Is your role as chief development officer to organize a lot of these acquisitions that happened during the telecom boom of the late 1990s, when Cisco was acquiring more than 20 companies per year?
We acquire some talent that allows us to jump-start certain projects in the cases that are successful. But a lot of the innovation is carried on in the process of engaging people and defining the architecture and integrating the architecture with the other services that are required. This, for example, was a typical case with Selsius (an Internet telephony start-up). We decided not to sell the original Selsius product. In some cases, we are not acquiring technology in a state that it can be packaged and sold, so it will require 15 to 18 months of hard work and investment before all this can come to fruition.

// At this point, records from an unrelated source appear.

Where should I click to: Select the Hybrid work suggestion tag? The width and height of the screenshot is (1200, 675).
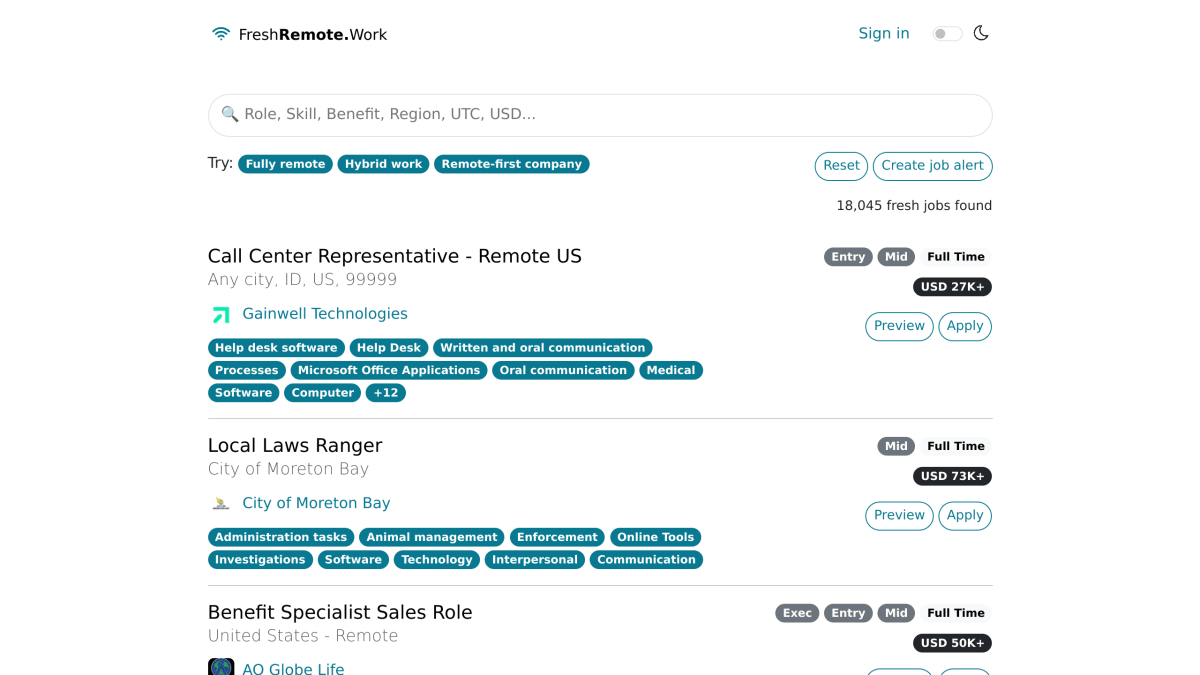pyautogui.click(x=383, y=164)
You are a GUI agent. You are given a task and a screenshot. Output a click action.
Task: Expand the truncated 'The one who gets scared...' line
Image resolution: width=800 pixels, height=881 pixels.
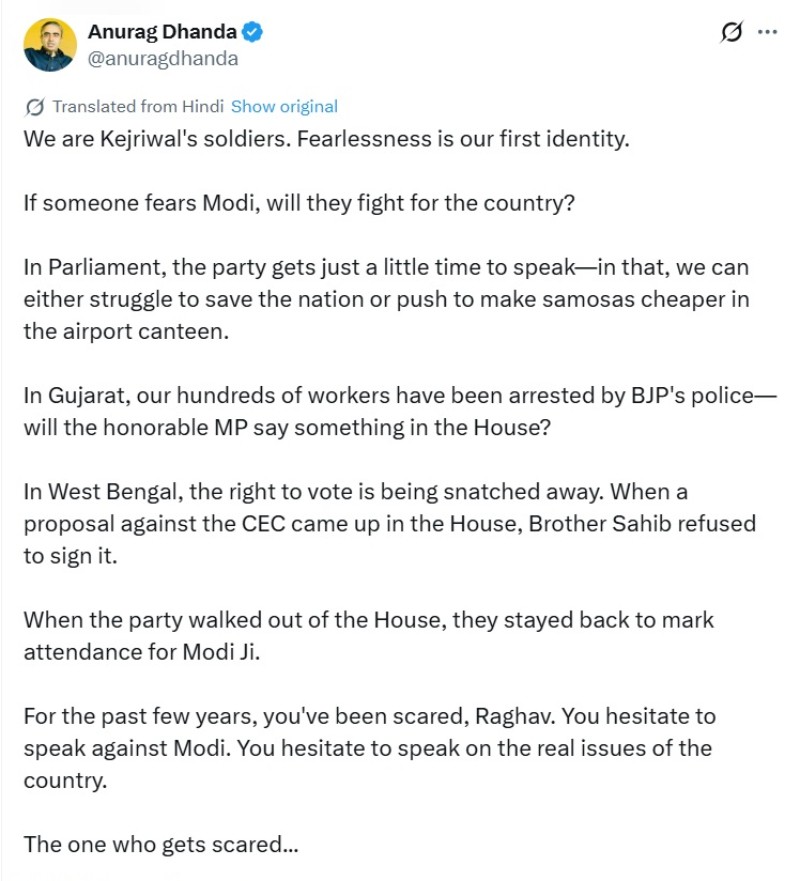coord(161,844)
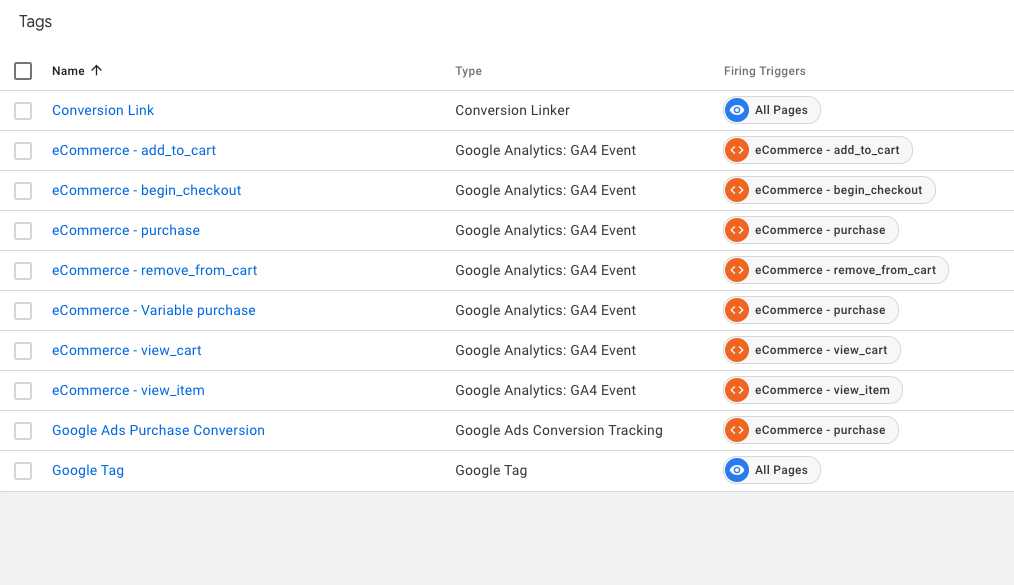Image resolution: width=1014 pixels, height=585 pixels.
Task: Click orange code icon for begin_checkout trigger
Action: click(x=737, y=190)
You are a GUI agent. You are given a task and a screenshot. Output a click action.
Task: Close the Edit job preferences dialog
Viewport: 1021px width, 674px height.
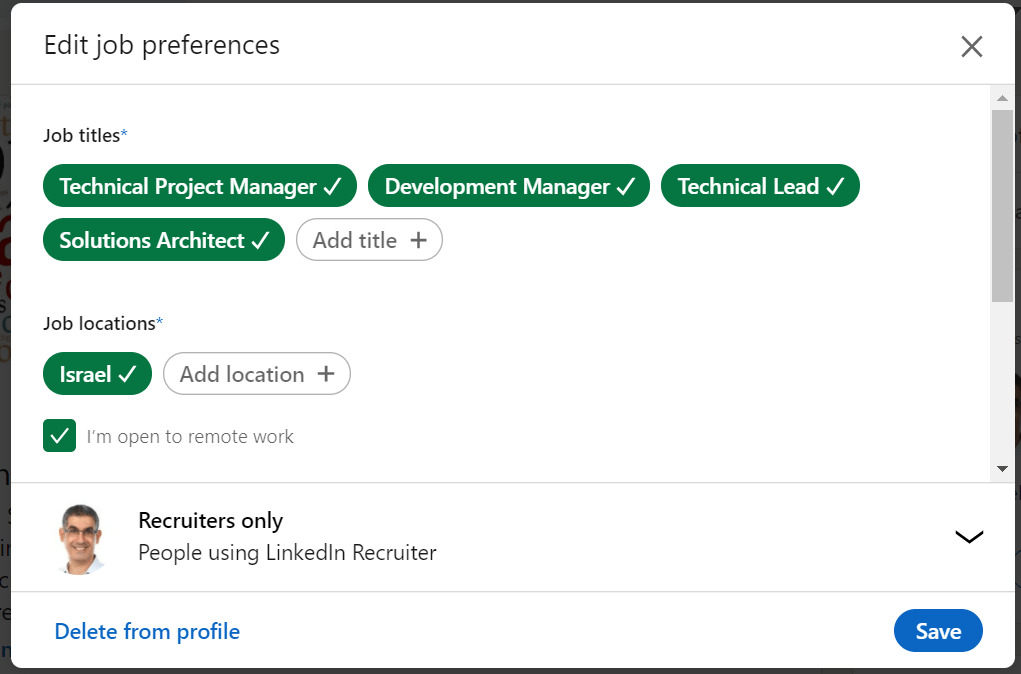click(x=971, y=46)
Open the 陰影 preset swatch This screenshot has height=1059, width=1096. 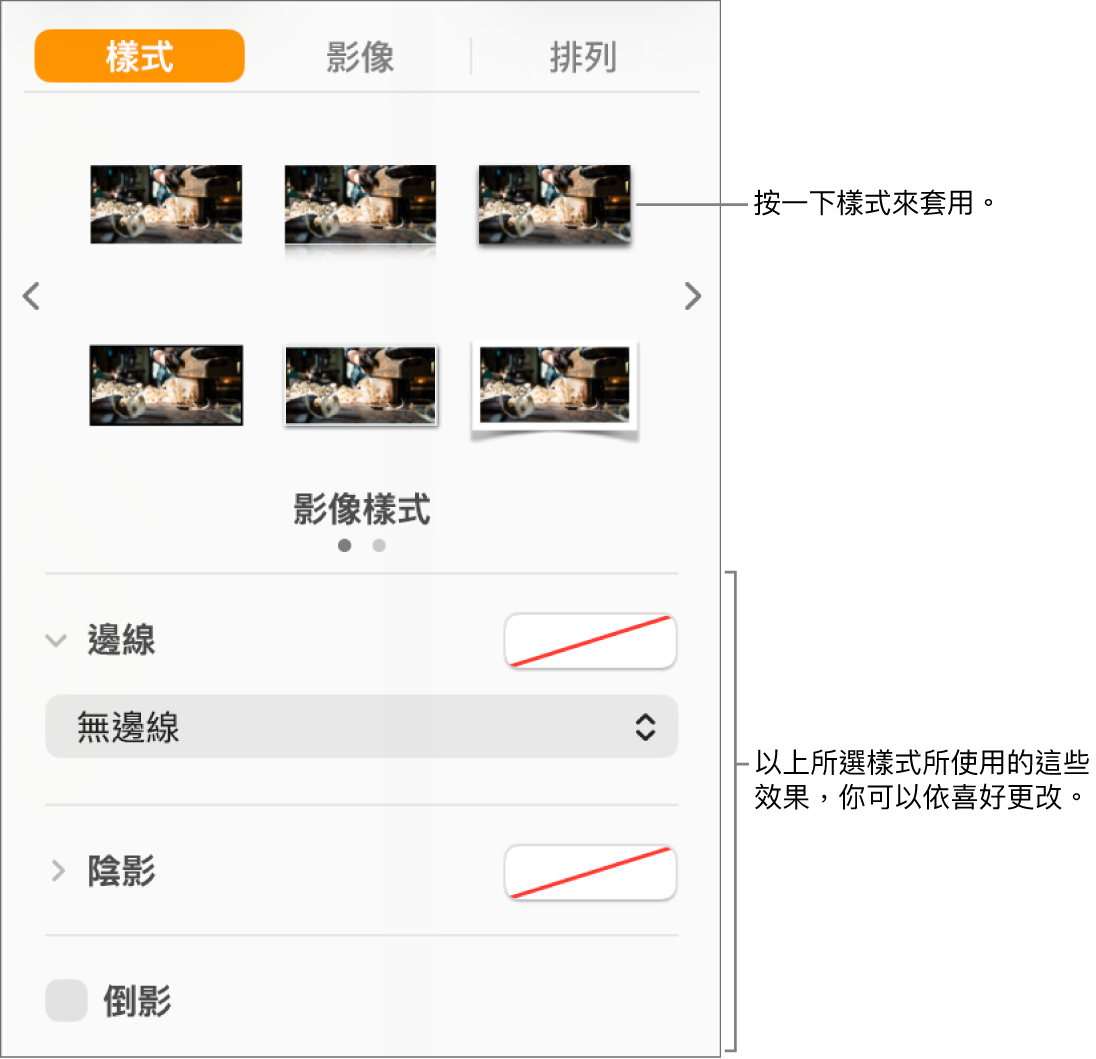590,872
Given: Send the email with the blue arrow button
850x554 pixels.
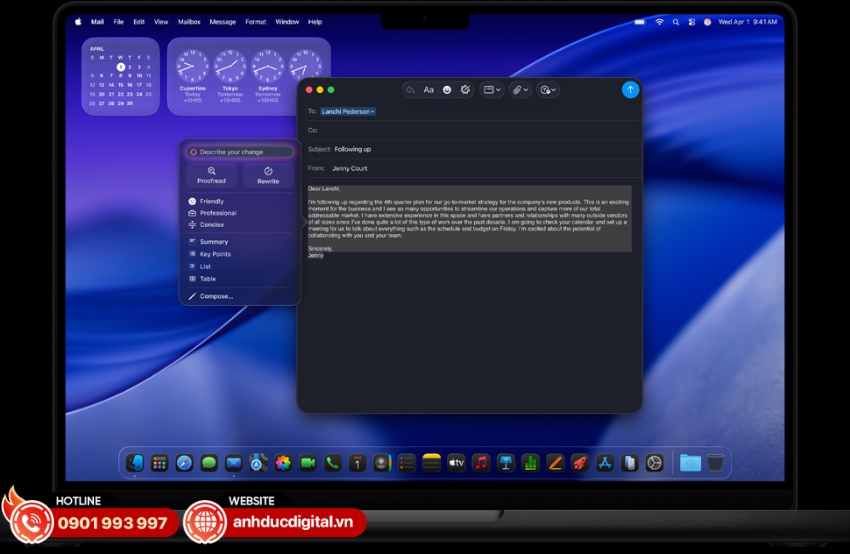Looking at the screenshot, I should point(630,90).
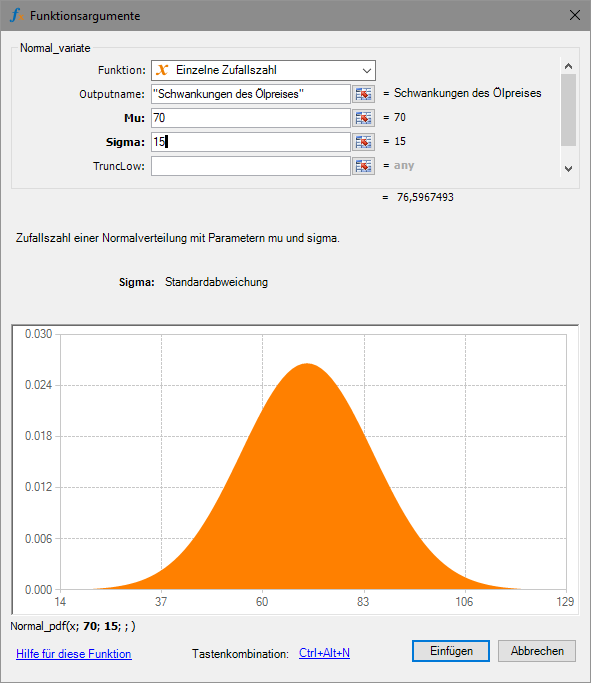Open the Hilfe für diese Funktion link
Viewport: 591px width, 683px height.
click(x=74, y=654)
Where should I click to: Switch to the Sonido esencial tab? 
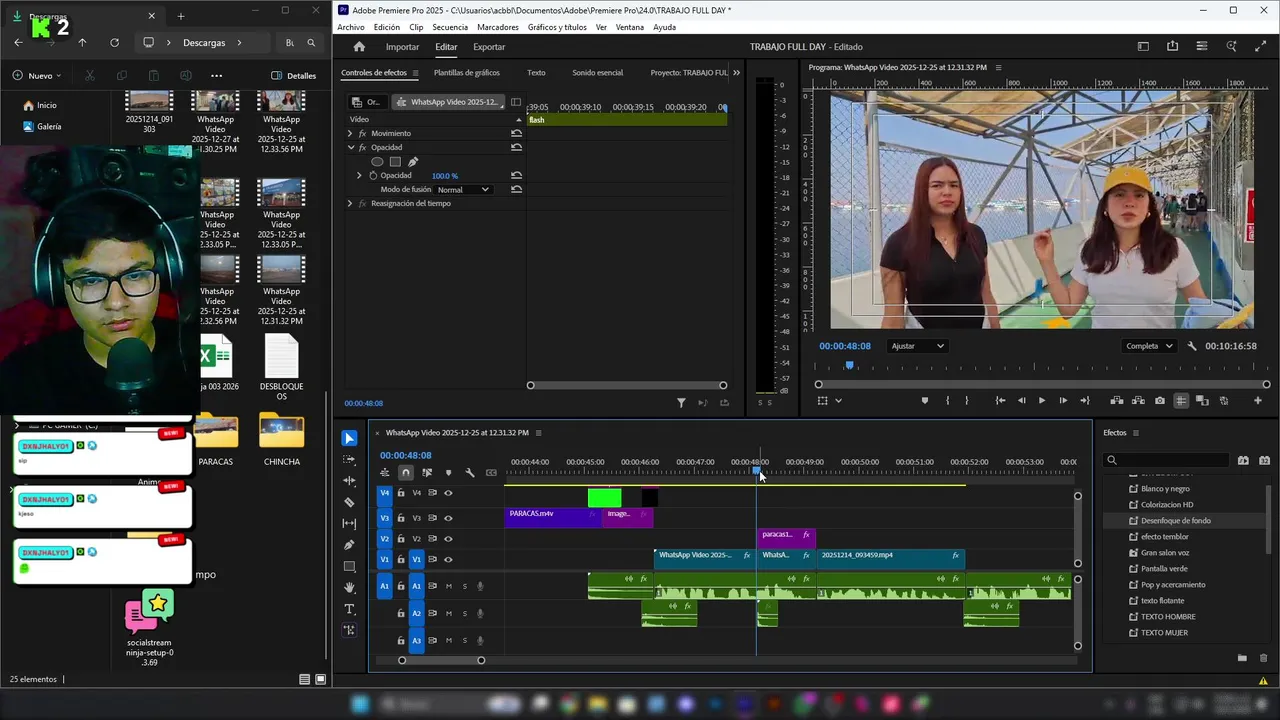(x=597, y=73)
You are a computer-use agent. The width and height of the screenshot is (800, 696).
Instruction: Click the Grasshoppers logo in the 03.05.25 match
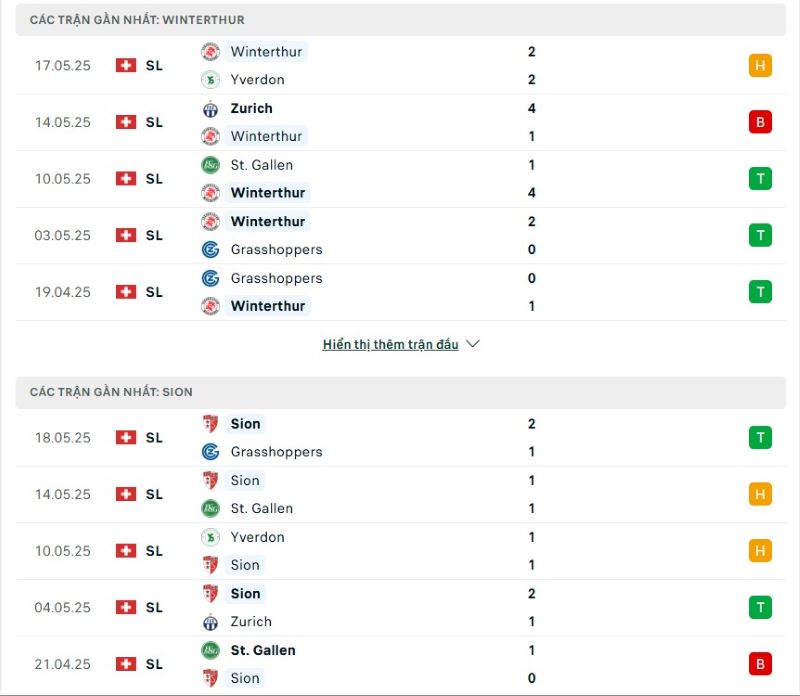coord(210,250)
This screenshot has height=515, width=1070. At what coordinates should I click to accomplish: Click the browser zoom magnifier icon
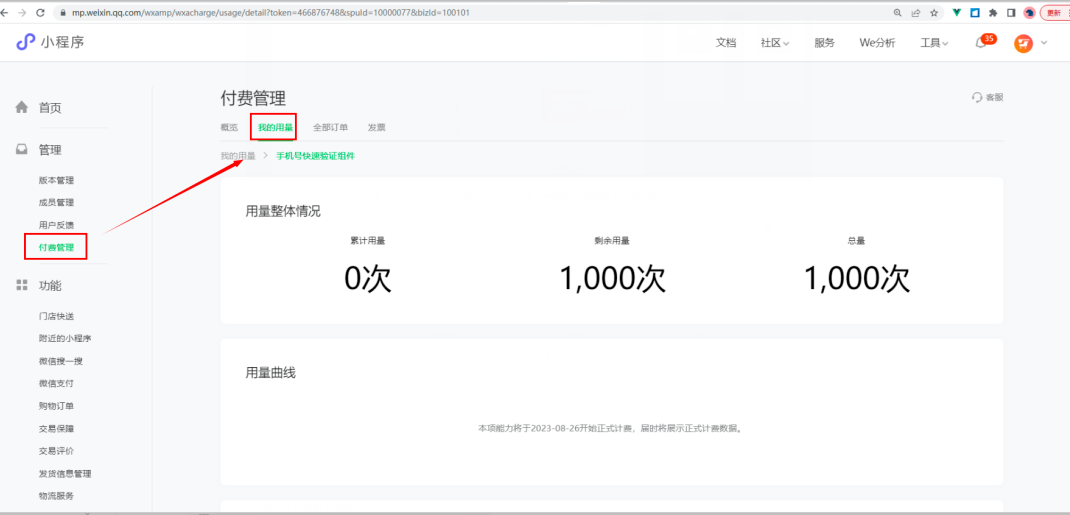(897, 13)
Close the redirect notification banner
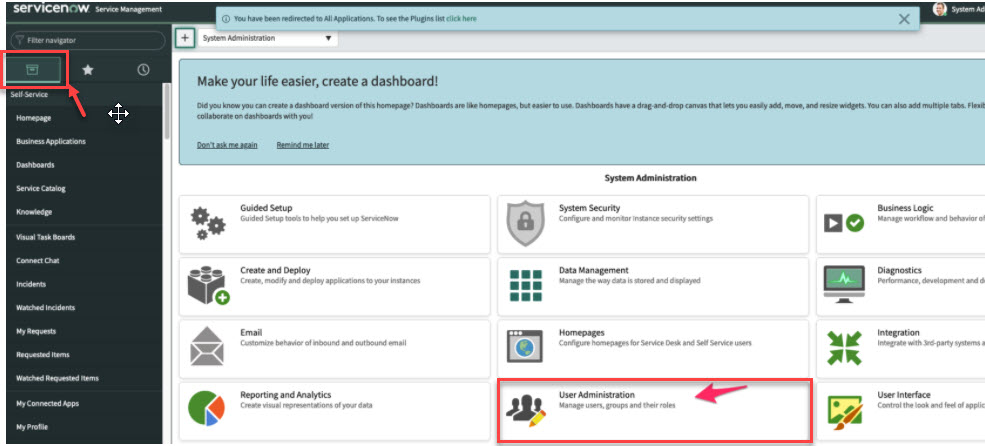This screenshot has width=985, height=446. pos(904,18)
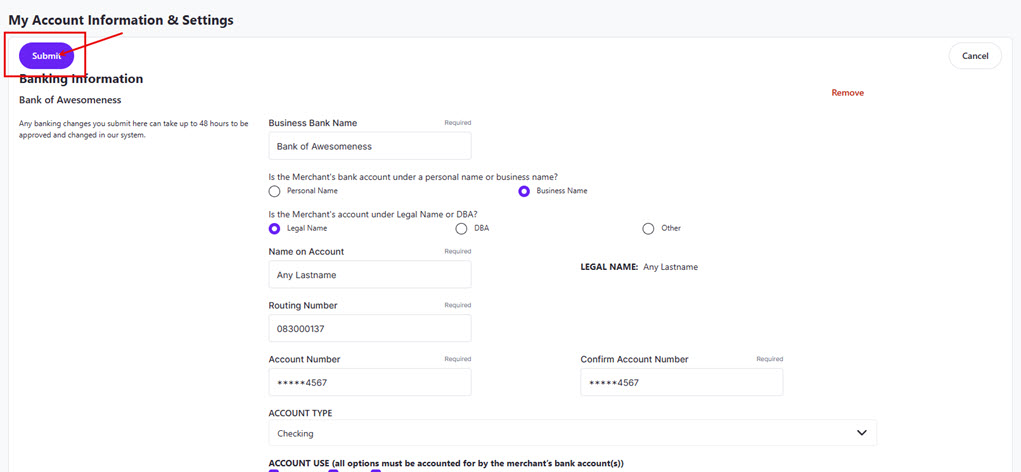Select the Personal Name radio option
1021x472 pixels.
275,191
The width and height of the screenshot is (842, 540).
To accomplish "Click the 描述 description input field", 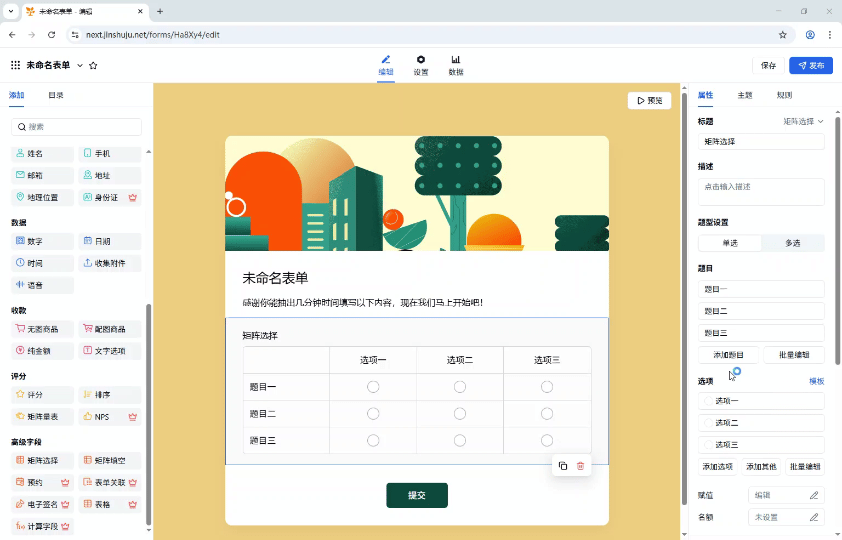I will tap(761, 191).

What, if anything, does that signal about the company's plans for future acquisitions?
Looking ahead, I've been asked recently if the fact that I'm taking this position implies that we'll do (fewer) acquisitions and that we'll rely more on internal development. My personal inclination, and I think this is exactly the same direction provided by John Chambers and the top management of the company, is that the first preference for us is to develop internally, the second is to partner, and third is to acquire. The modulation of these three alternatives is also a function of how rapidly the market is growing. At a moment in which there is very rapid growth it makes more sense, in order not to lose a step, to acquire. I think Cisco has gotten a great deal of benefit from this. In the current climate, in terms of the economy, I think we'll evolve dynamically. I assume that by the second half of 2002 we'll start to see some growth. The current requirements are less (dependent) on acquisitions and more toward "let's make sure we don't have too many overlaps in our product lines."  It was very difficult for many of us, in particular for John Chambers, to lay off people.

Cisco is experiencing the first hiccup in growth of its lifetime. How do you think the company is handling this?
I can remember in times in which we were growing--hyper-growth, really--50 to 60 percent year to year in certain segments of the market, and sometimes even more. It was amazing to grow an enterprise more than 50 percent year to year. It's a very large base, a very large business. The messages, internally and externally, are that nothing is forever. The important element is the real structure and substance of a company and the management team. Ultimately, the goal of a company is to have the capability to appreciate reality in life and, to an extent, predict the possibility that certain things will have the promise of expansion and growth and to be, as much as possible, prepared--not only psychologically, but practically in terms of management (practices) and attitude.

And there's a difference in managing during this period than managing in a period of growth?
Sure, it's always easier to manage in a period of growth than to manage in periods of potential compression. But I think the response of the company has been very strong. Essentially, it is for us to lose. We have a very good position in the industry, not only in terms of technology, but in terms of distribution channels, partnerships, and financially. If we execute, there's an opportunity two or three years from now to make very evident an important level of distance between Cisco and many of the traditional competitors. But, as always, nothing is for free. It's very important and fundamental that we execute.